Tribal vote suppression has become so active that they even tried to trick Native American voters into using blue ink on their ballots when black was required, which ended up forcing the use of both colors to become acceptable.

In North Dakota, Native Americans Try to Turn an ID Law to Their Advantage

Yet under a law the Supreme Court allowed to take effect this month, North Dakotans cannot vote without a residential address. Post office boxes, which many Native Americans rely on, aren’t enough anymore.

The Republican-controlled state legislature began debating this requirement just a few months after Heidi Heitkamp, a North Dakota Democrat, won a Senate seat in 2012 with strong support from Native Americans. That race was decided by fewer than 3,000 votes. Ms. Heitkamp is now seeking re-election in one of the nation’s most aggressively contested elections, and she is trailing her Republican opponent, Representative Kevin Cramer, in the polls. And once again, she is looking to Native Americans for a strong vote: there are at least 30,000 of them in North Dakota...

But in these final days before the election, their tribal governments are working feverishly to provide the necessary identification, and some Native Americans believe their anger could actually fuel higher turnout.

“I’m past the point of being upset over it,” said Lonna Jackson-Street, secretary and treasurer of the Spirit Lake Tribe. “I’m more excited about the outcome, because I think we’re going to bring in numbers that we’ve never seen before.” ...

Tribes have extended their office hours and worked around the clock to find efficient ways to assign addresses and issue identification.
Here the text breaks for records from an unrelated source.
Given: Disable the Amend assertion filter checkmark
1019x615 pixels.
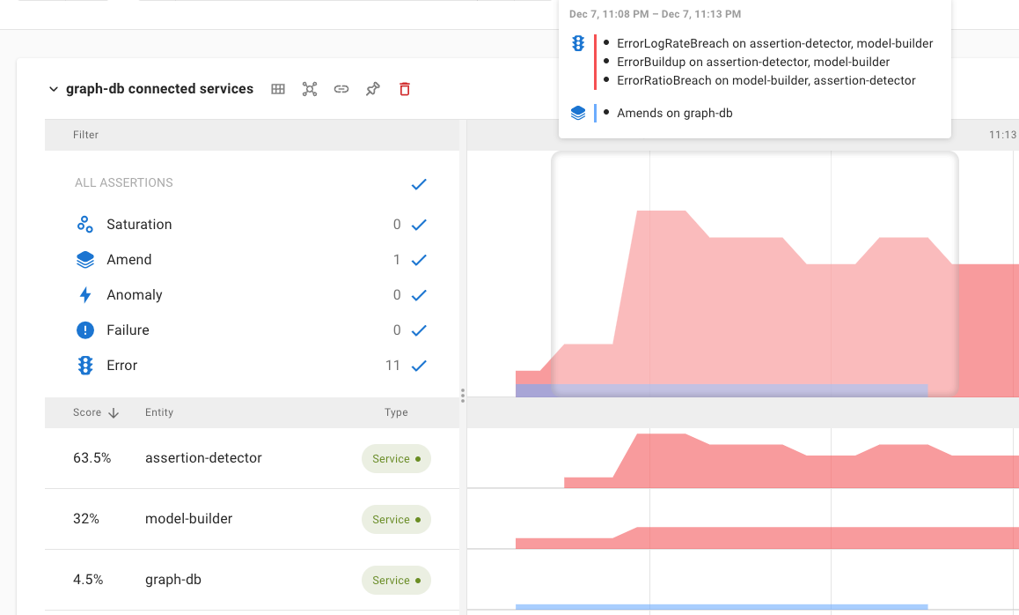Looking at the screenshot, I should click(x=419, y=259).
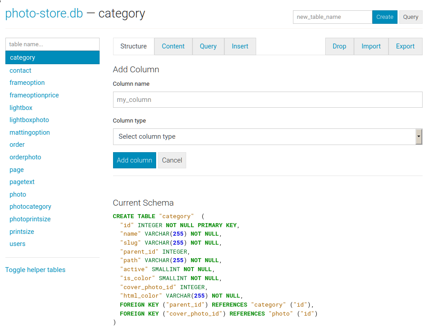
Task: Open the Import option
Action: 371,46
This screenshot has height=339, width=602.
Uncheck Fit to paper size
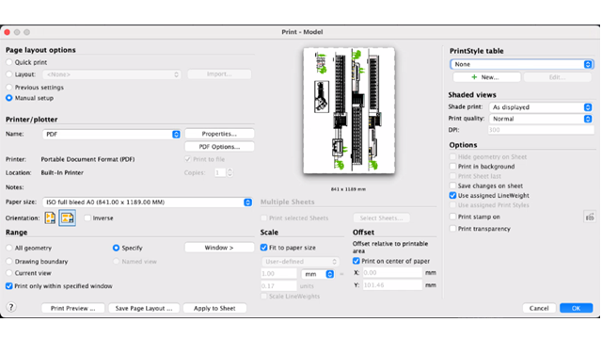coord(263,248)

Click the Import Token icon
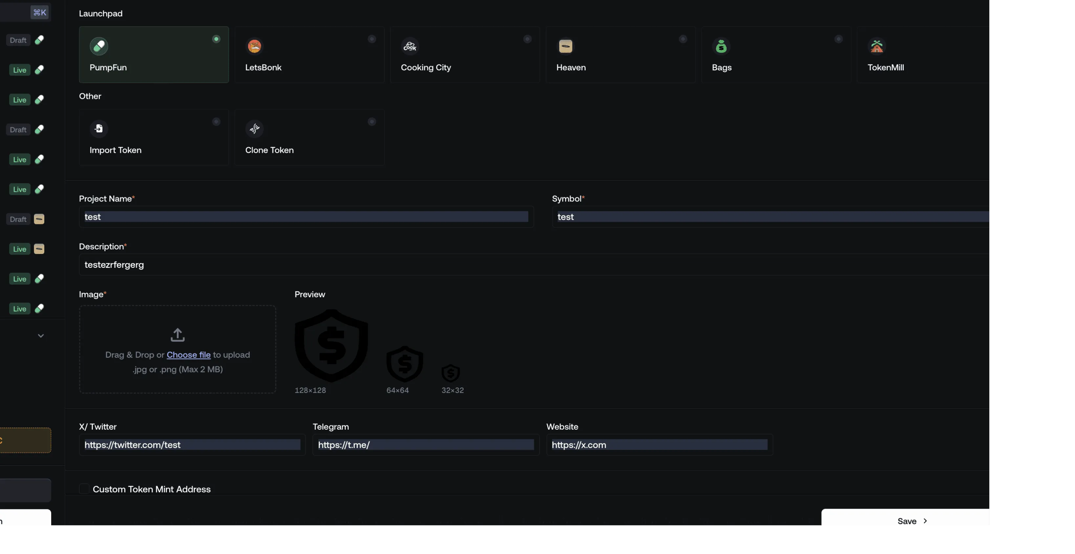tap(99, 129)
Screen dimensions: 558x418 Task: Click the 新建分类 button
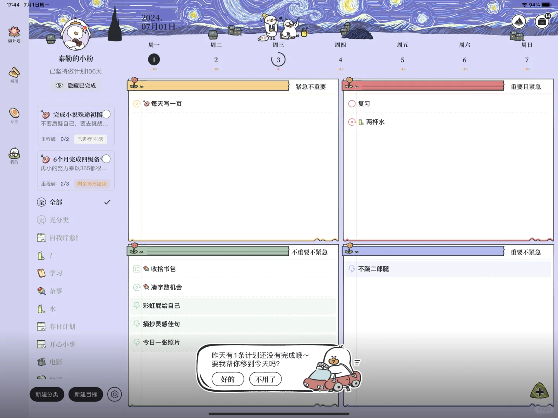[46, 394]
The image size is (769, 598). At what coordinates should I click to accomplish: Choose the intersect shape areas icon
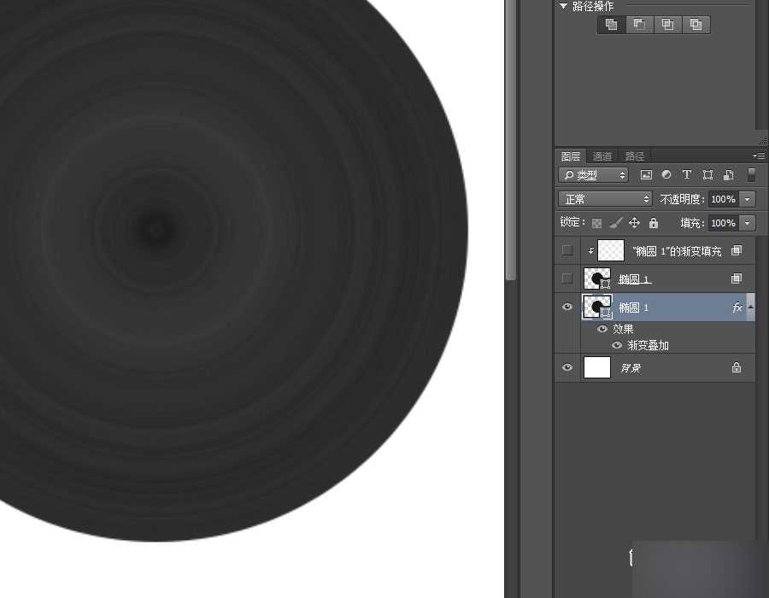pos(667,25)
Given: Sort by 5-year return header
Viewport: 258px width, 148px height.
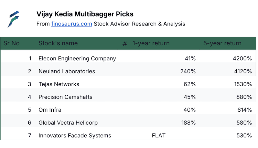Looking at the screenshot, I should tap(222, 43).
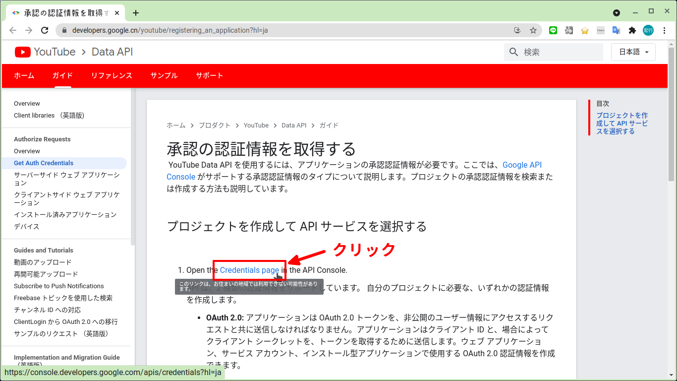Image resolution: width=677 pixels, height=381 pixels.
Task: Click the page install/download icon in address bar
Action: 517,30
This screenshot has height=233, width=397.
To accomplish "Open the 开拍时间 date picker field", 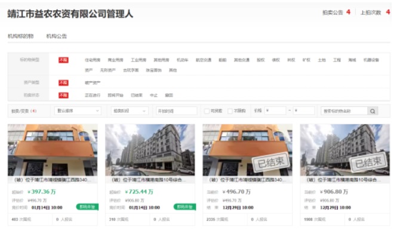I will tap(176, 111).
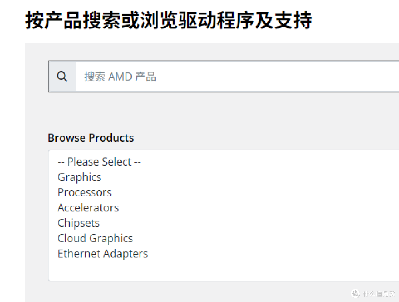
Task: Select Processors in Browse Products list
Action: point(84,192)
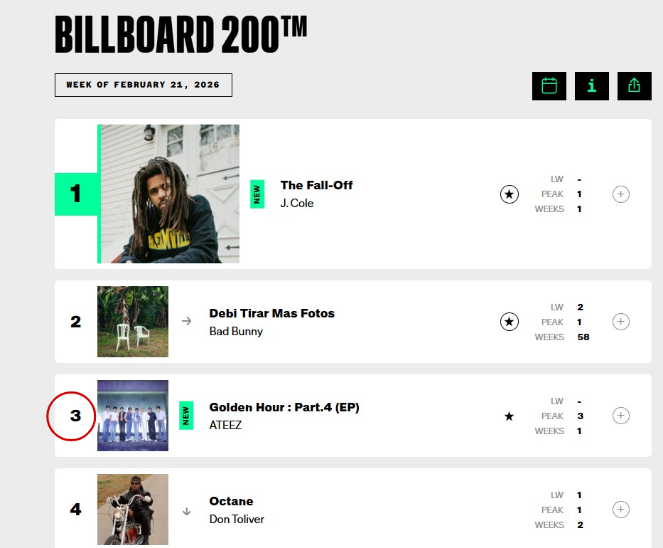Click J. Cole album cover image
Viewport: 663px width, 548px height.
click(x=171, y=194)
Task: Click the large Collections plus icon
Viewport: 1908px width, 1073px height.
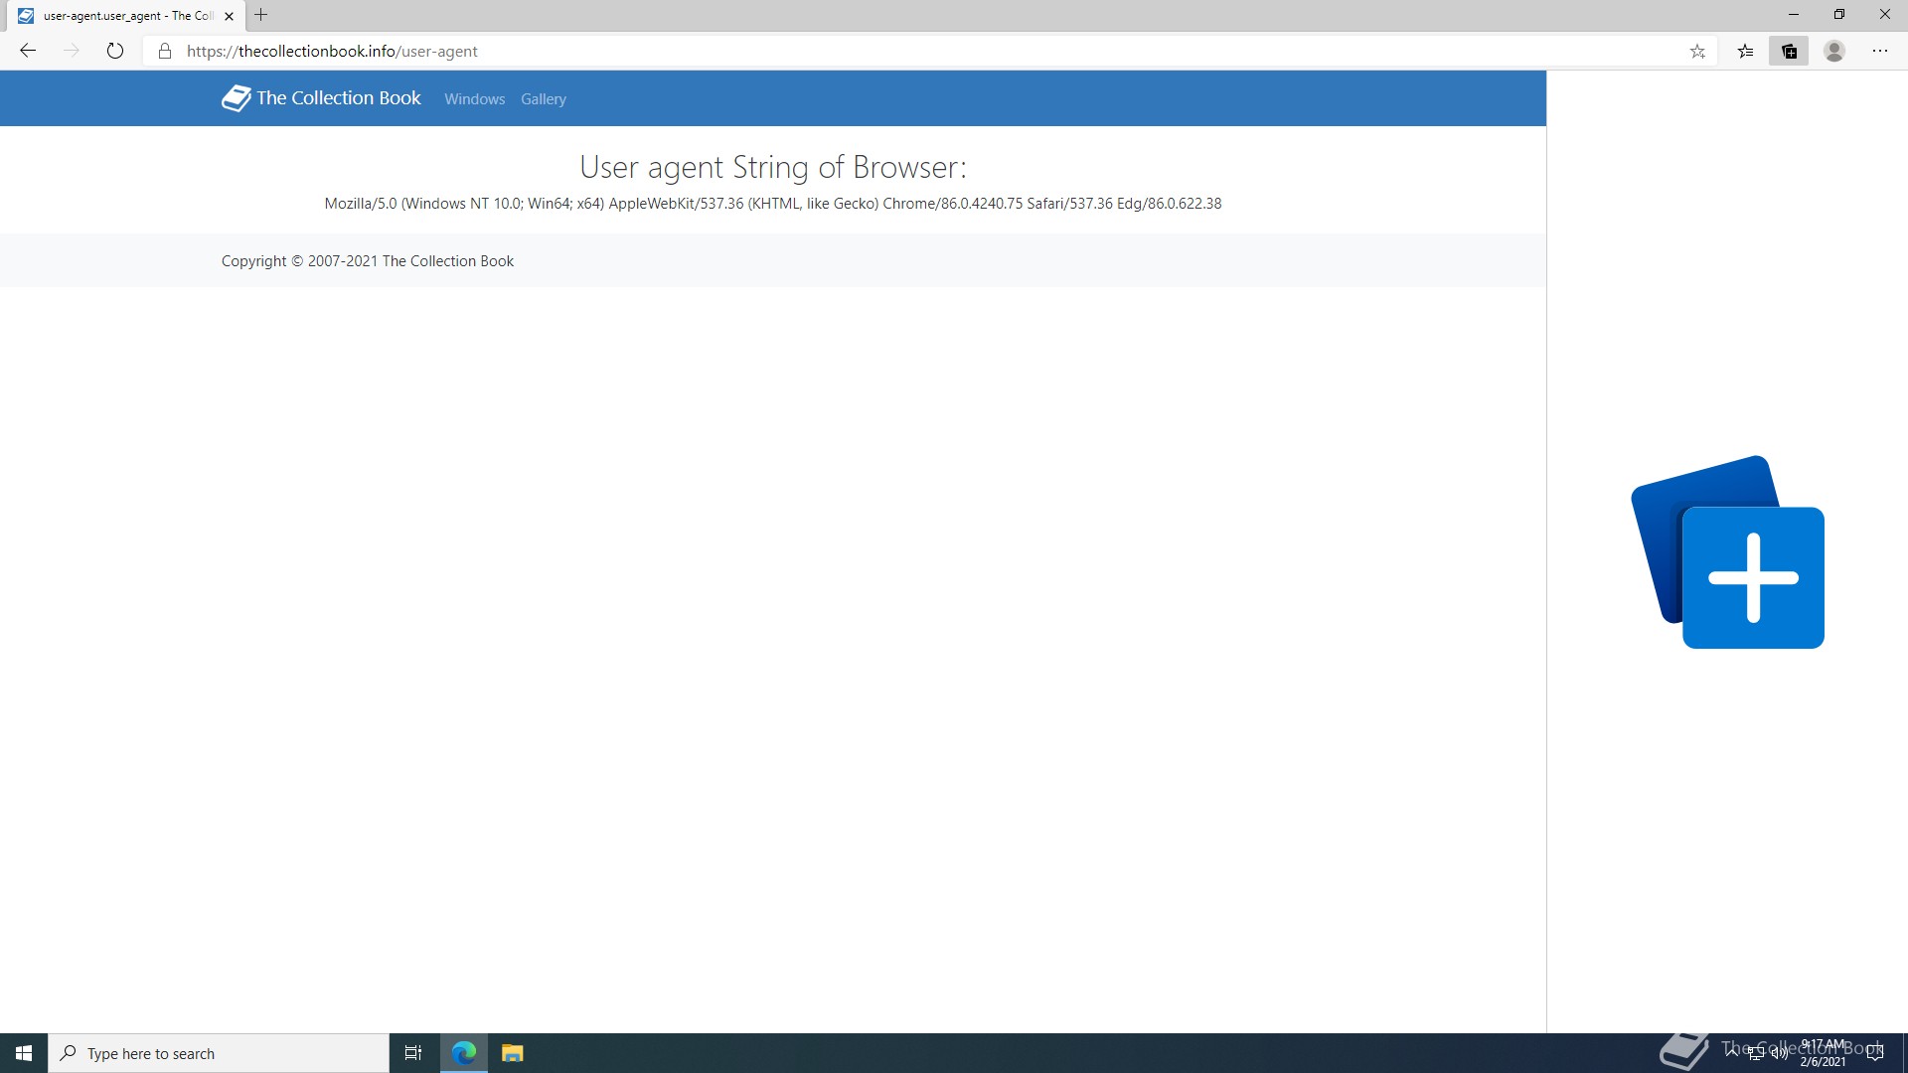Action: pyautogui.click(x=1752, y=577)
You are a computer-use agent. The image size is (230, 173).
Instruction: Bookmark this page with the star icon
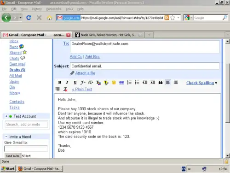click(x=173, y=18)
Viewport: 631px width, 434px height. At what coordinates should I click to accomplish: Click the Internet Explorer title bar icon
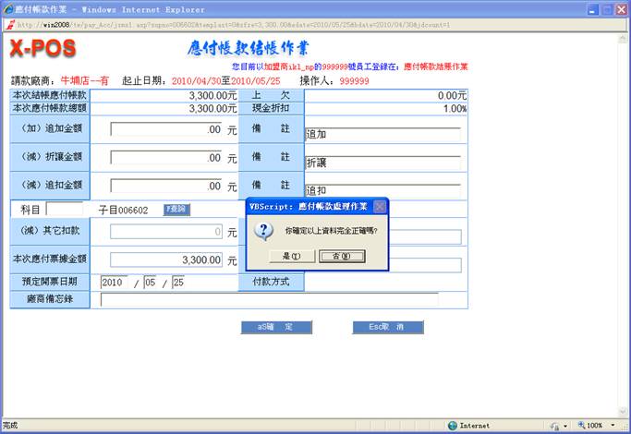(8, 9)
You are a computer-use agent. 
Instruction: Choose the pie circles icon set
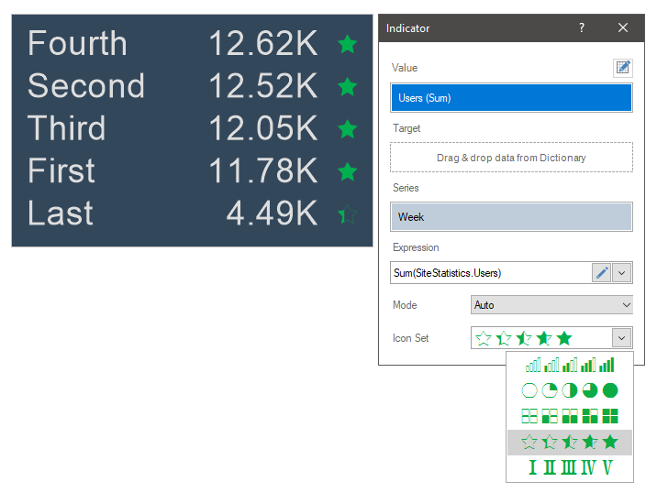click(x=570, y=390)
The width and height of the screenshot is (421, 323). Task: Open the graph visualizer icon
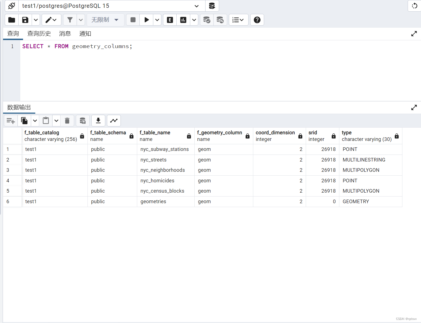(114, 120)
They are providing hundreds of free IDs when they would normally charge at least $5 to $10 apiece. The Turtle Mountain Band of Chippewa Indians printed so many IDs that the machine overheated and started melting the cards...

Geographic information experts at Claremont Graduate University in California overlaid voting precinct maps on satellite images of the reservations and assigned each precinct one address. Voters can now point to their house on the map and be assigned the precinct address plus a unique identifier: -001, -002, and so on. Tribal officials will be stationed at every reservation polling site on Election Day with a form letter on tribal letterhead, ready to assign an address and issue identification on the spot...

...when Ms. Young filled out an absentee ballot, Ms. Hettich told her she had to use blue ink or the ballot would not be counted. But literature on the secretary of state’s website says ballots must be filled out in black ink. Mr. Semans ping-ponged back and forth between Standing Rock and Bismarck, trying to get a guarantee that ballots would not be thrown out because of ink color. On Friday, Lee Ann Oliver in the secretary of state’s office told The Times that both blue and black were acceptable.